How To Detect WiFi Interference
There are a few ways to establish whether your slow connection is the result of signal interference:
- Unplug all electronic devices temporarily. By doing so, you can see how unplugging your devices affects your internet speed.
- Reposition the router. Preferably, bring it closer to your computer and away from the kitchen appliances.
- If there is a specific wireless device you think is causing the problem, check if it gives you the option to switch WiFi channels. Switch to the 5GHz band and see if any changes occur.
- Get a WiFi analyzer app. You can install these apps on your phone, tablet, or computer. We recommend Fing, which is quite user friendly.
Tips To Improve Your WiFi Speed
Slow WiFi connections can be due to many causes, other than interference.
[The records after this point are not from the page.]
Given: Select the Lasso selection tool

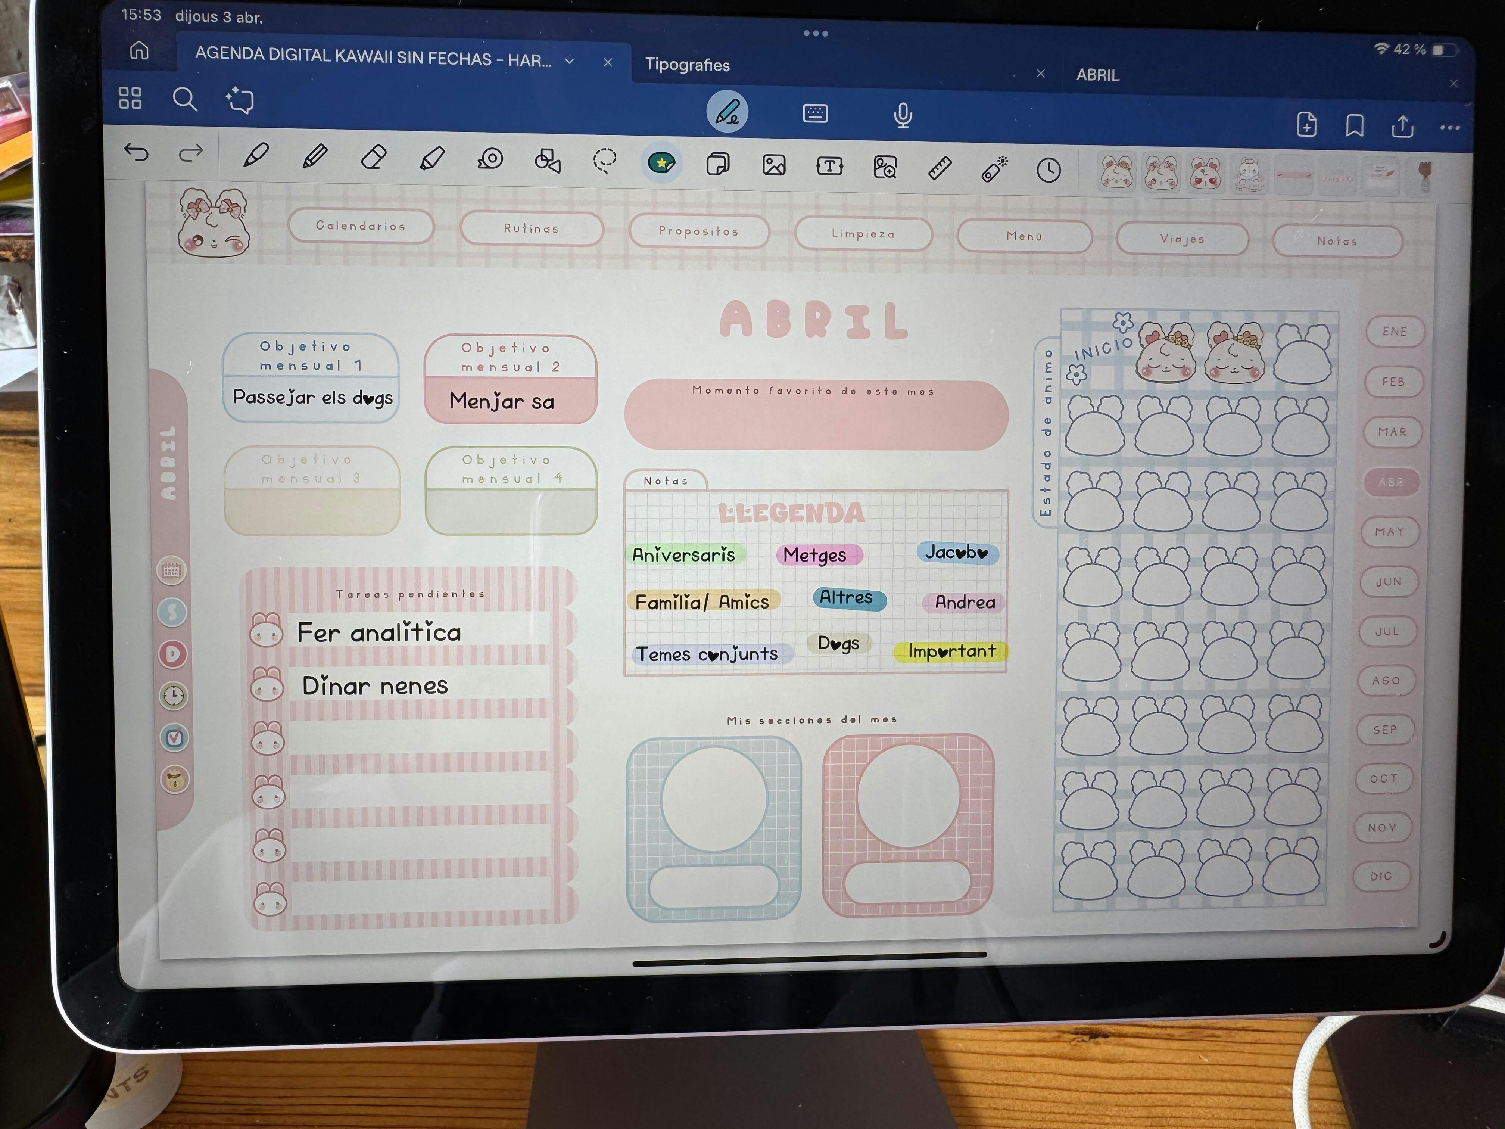Looking at the screenshot, I should pos(604,161).
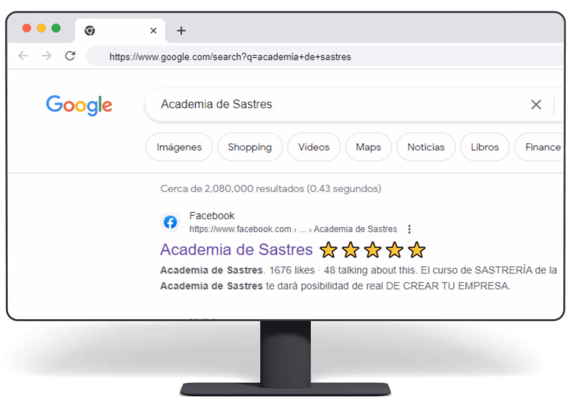570x408 pixels.
Task: Open the three-dot menu beside Facebook result
Action: 409,229
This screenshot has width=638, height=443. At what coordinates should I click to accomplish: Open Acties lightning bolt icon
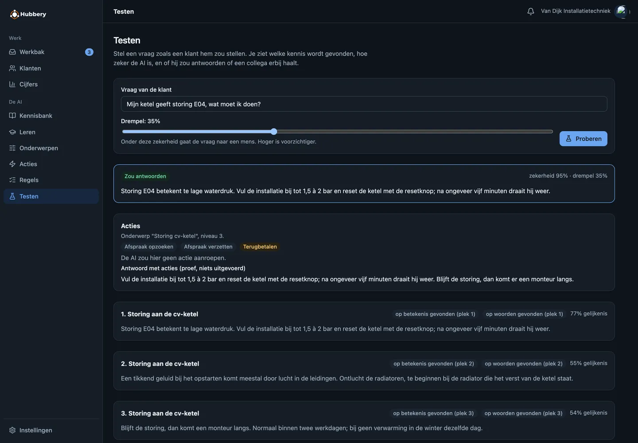pos(12,164)
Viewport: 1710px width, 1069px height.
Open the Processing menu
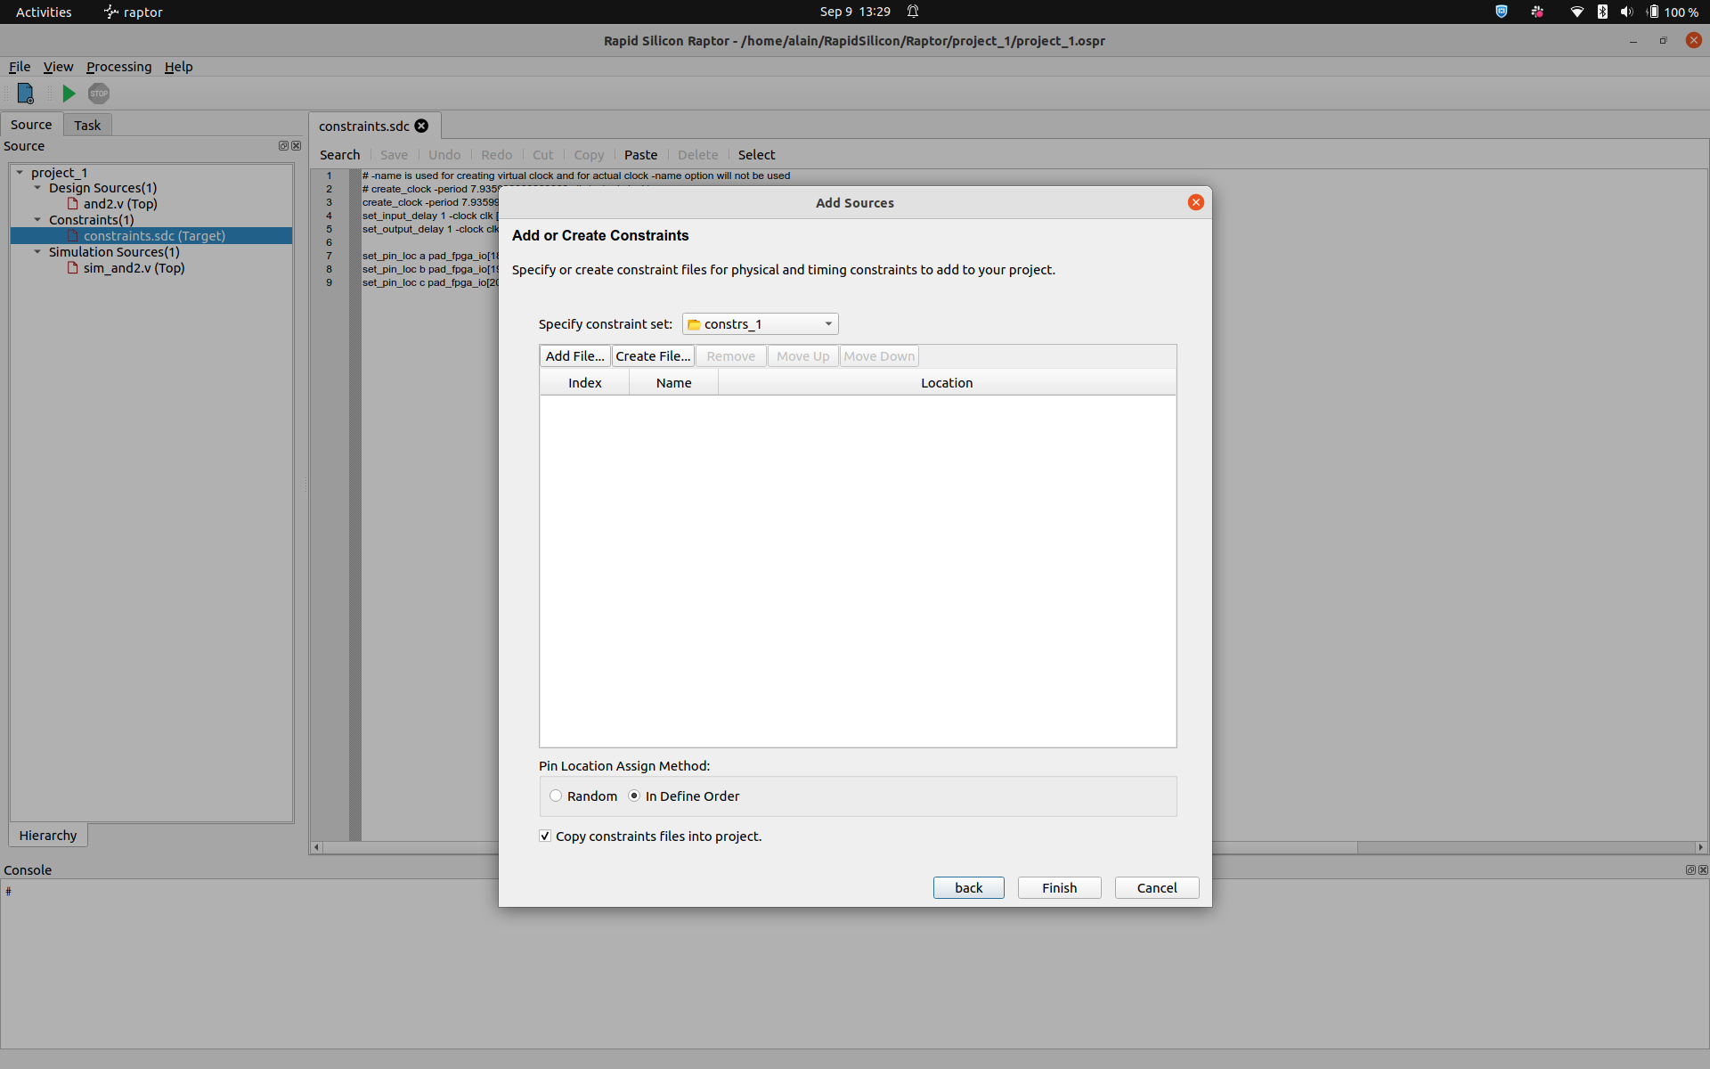coord(118,67)
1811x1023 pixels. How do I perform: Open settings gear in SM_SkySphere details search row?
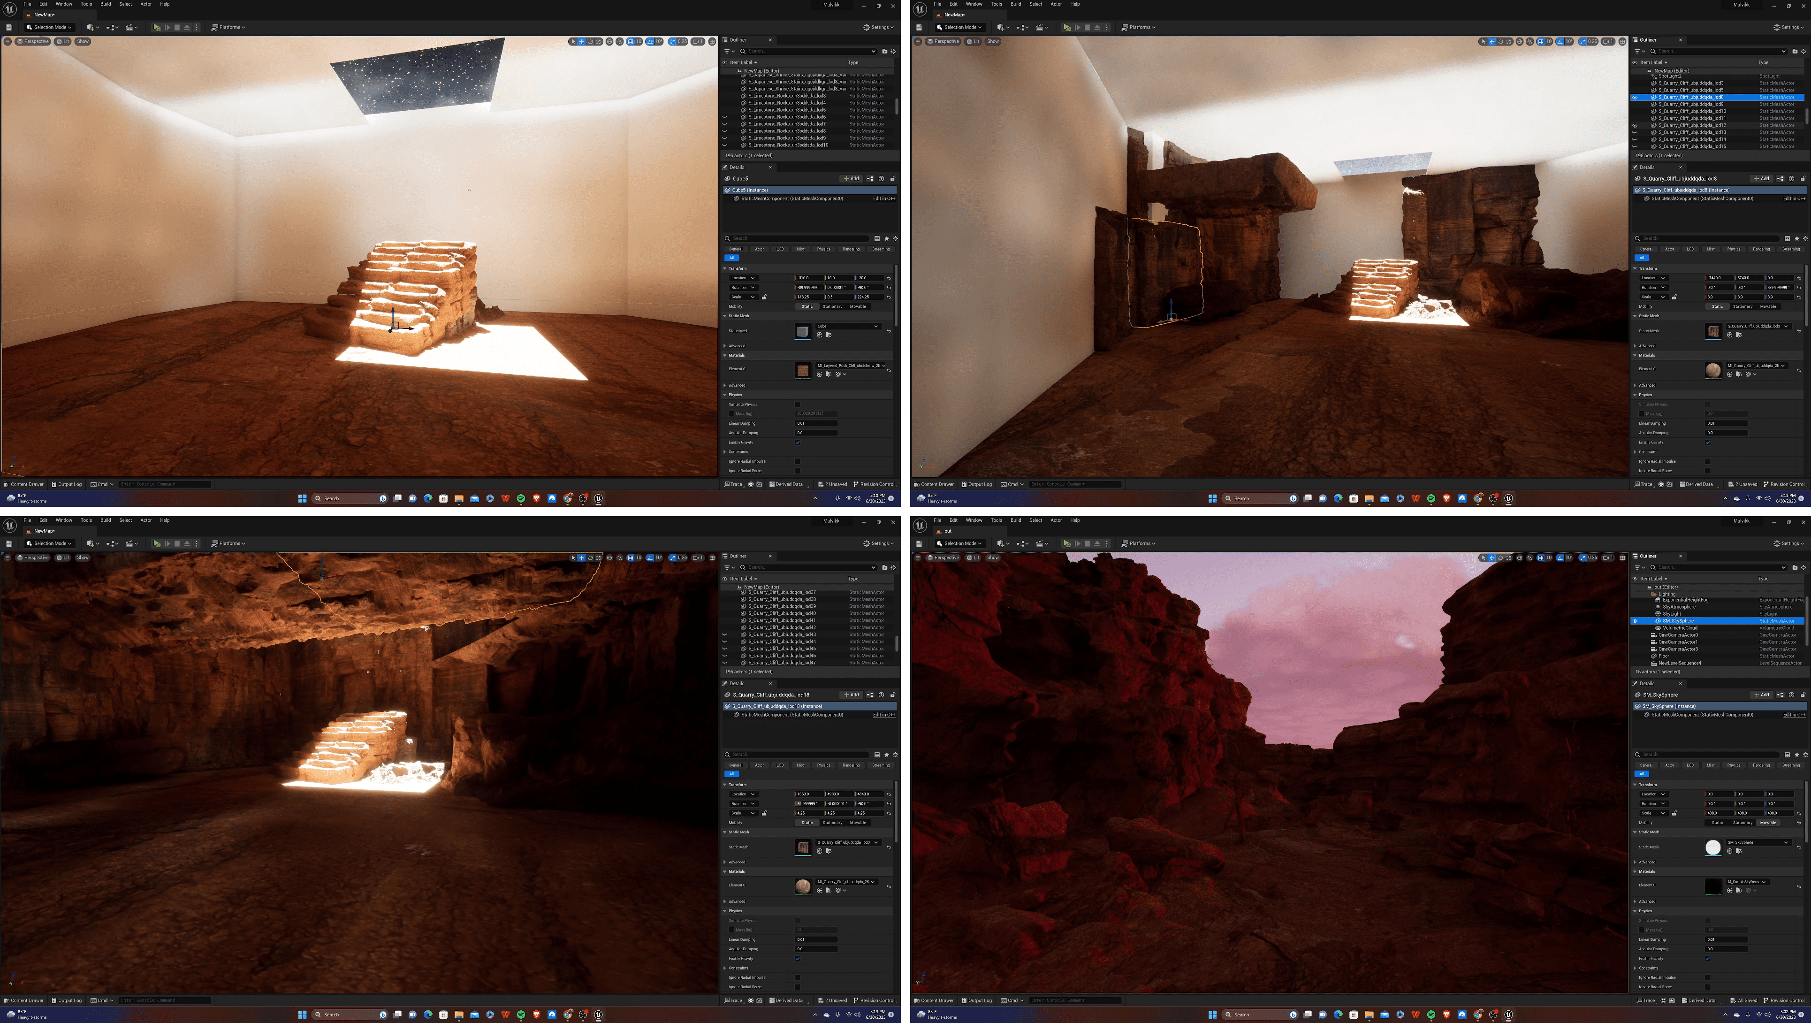point(1805,755)
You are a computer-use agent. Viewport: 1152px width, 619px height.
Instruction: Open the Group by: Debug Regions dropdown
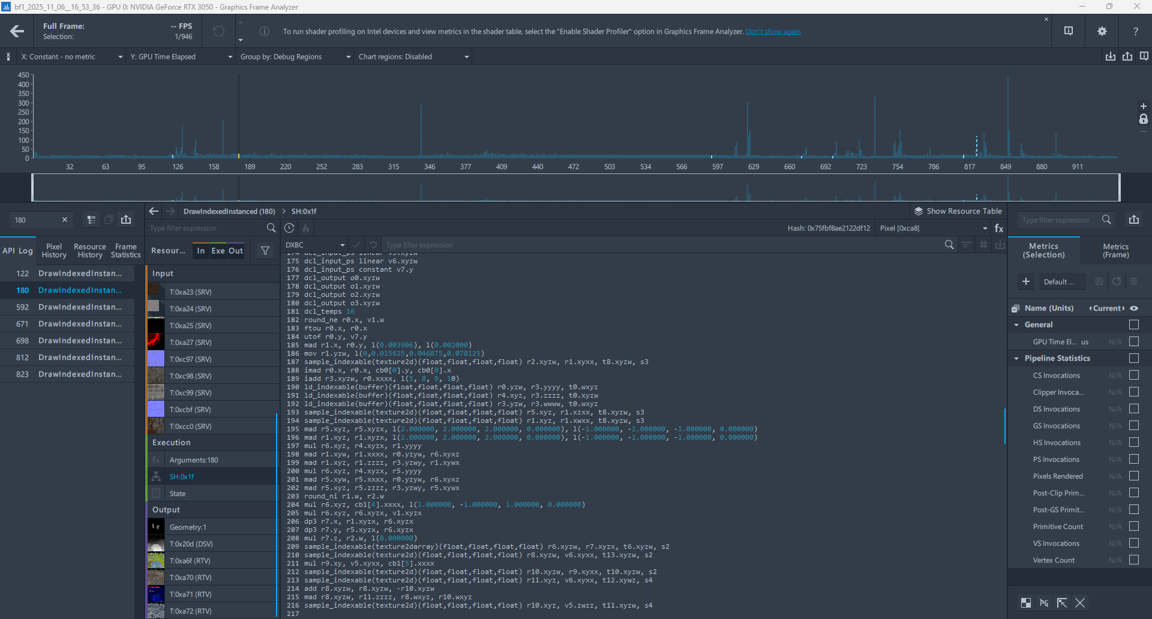[x=295, y=57]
Here are a few tips that may help you troubleshoot the problem:
- Optimize your router location. Put it near the center of the house, at least 10 feet (3 m) away from any electronics and where no concrete walls and metal objects get in its way.
- Put the router on a hard surface. Ideally, you should put it on a wooden desk and not the floor.
- Avoid overcrowding the connection. Too many devices connecting at the same time can cause congestion.
- Keep the WiFi password-protected. You don’t want people nearby to use all your bandwidth without permission.
- Keep the router’s firmware updated. Sometimes, outdated software can bring your connection to a halt.
- Connect an Ethernet cable to your router. Wired connections are typically more reliable and offer more
- Get a router with a more powerful antenna. Alternatively, you can position the antenna vertically to increase its range.
- Get a WiFi extender. These devices transmit signals far away from your router, thus providing a better connection to devices that are completely disconnected or receiving poor signals.
- Reconfigure your router. Software configurations sometimes change for no apparent reason thereby slowing down your connection.